* Try it:
Each entry should be restated word for word, with all pictures left out.
(Entries shown)
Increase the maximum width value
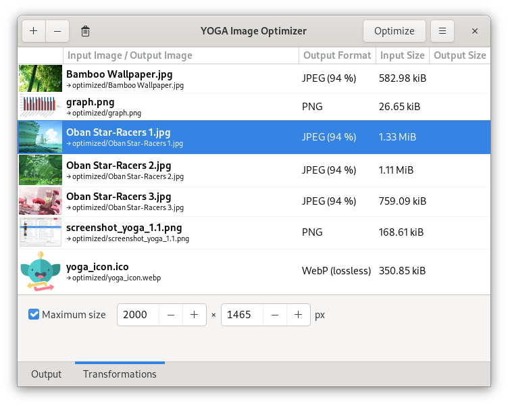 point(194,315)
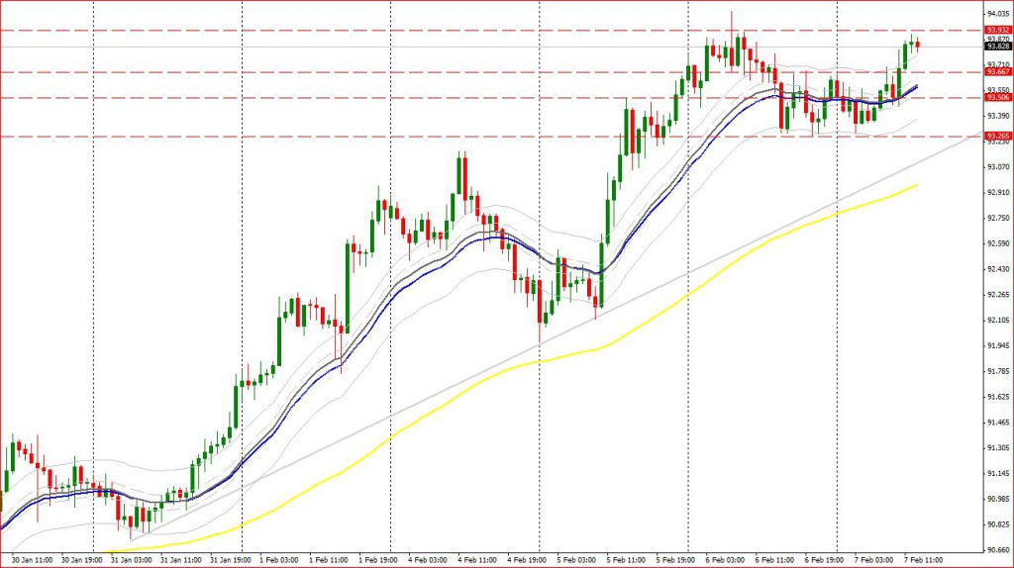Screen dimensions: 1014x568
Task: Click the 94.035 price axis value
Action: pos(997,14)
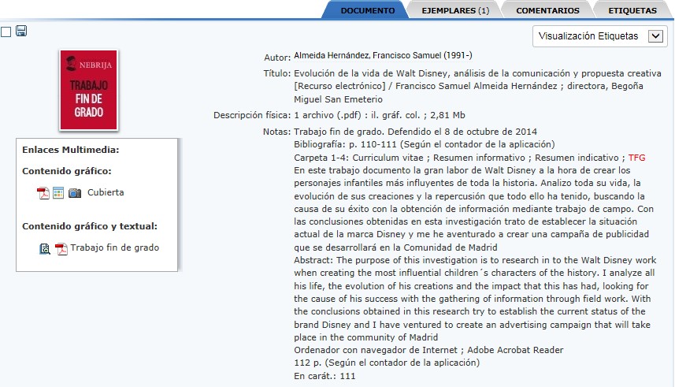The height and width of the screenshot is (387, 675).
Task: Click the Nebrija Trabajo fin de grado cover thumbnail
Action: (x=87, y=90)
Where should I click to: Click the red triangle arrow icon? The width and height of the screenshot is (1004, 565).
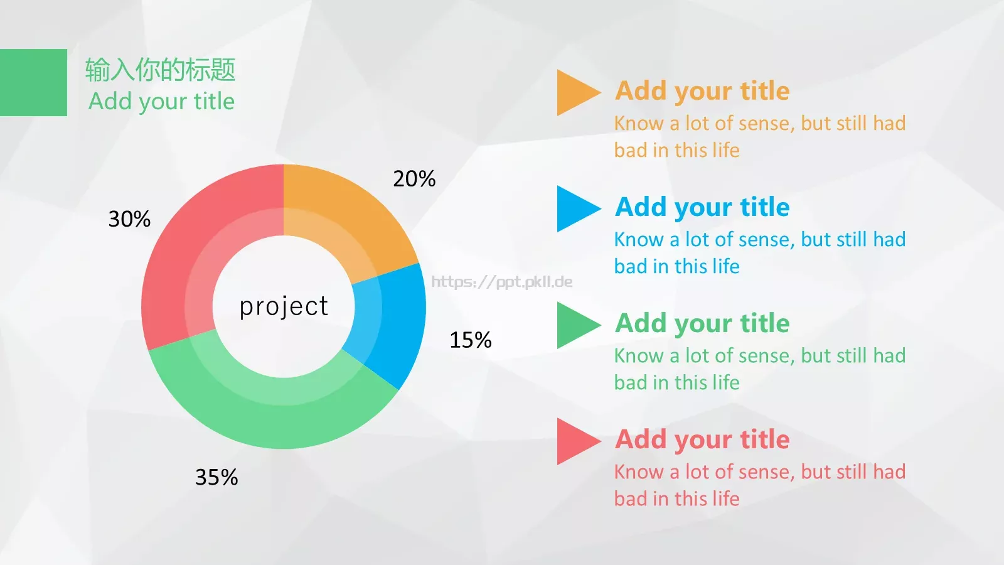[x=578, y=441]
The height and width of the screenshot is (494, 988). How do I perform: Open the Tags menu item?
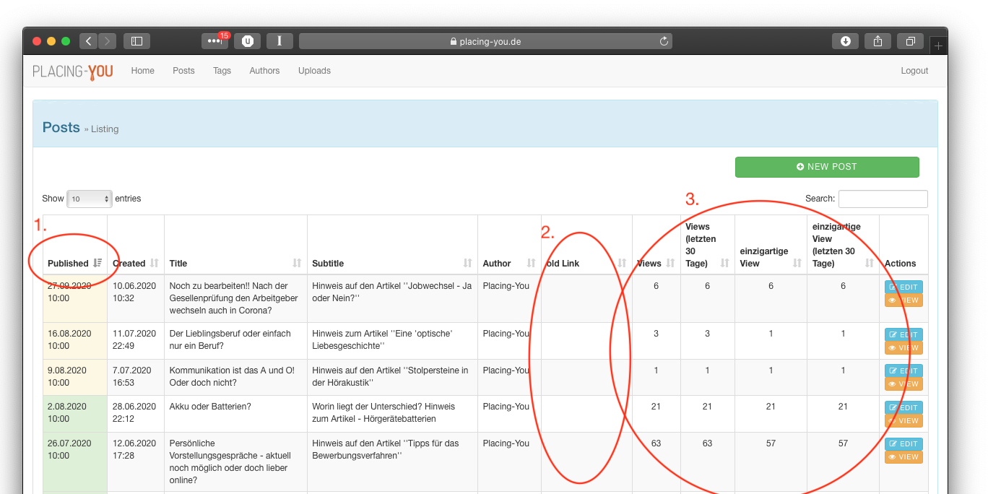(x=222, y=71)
(End Entries shown)
* Answer for the task:
Increase the maximum width value
 point(194,315)
Screen dimensions: 1014x568
Task: Click the 94.035 price axis value
Action: pos(997,14)
The height and width of the screenshot is (387, 675).
Task: Click the Nebrija Trabajo fin de grado cover thumbnail
Action: (x=87, y=90)
Where should I click to: Click the red triangle arrow icon? The width and height of the screenshot is (1004, 565).
[x=578, y=441]
The height and width of the screenshot is (494, 988). How do I perform: Open the Tags menu item?
(x=222, y=71)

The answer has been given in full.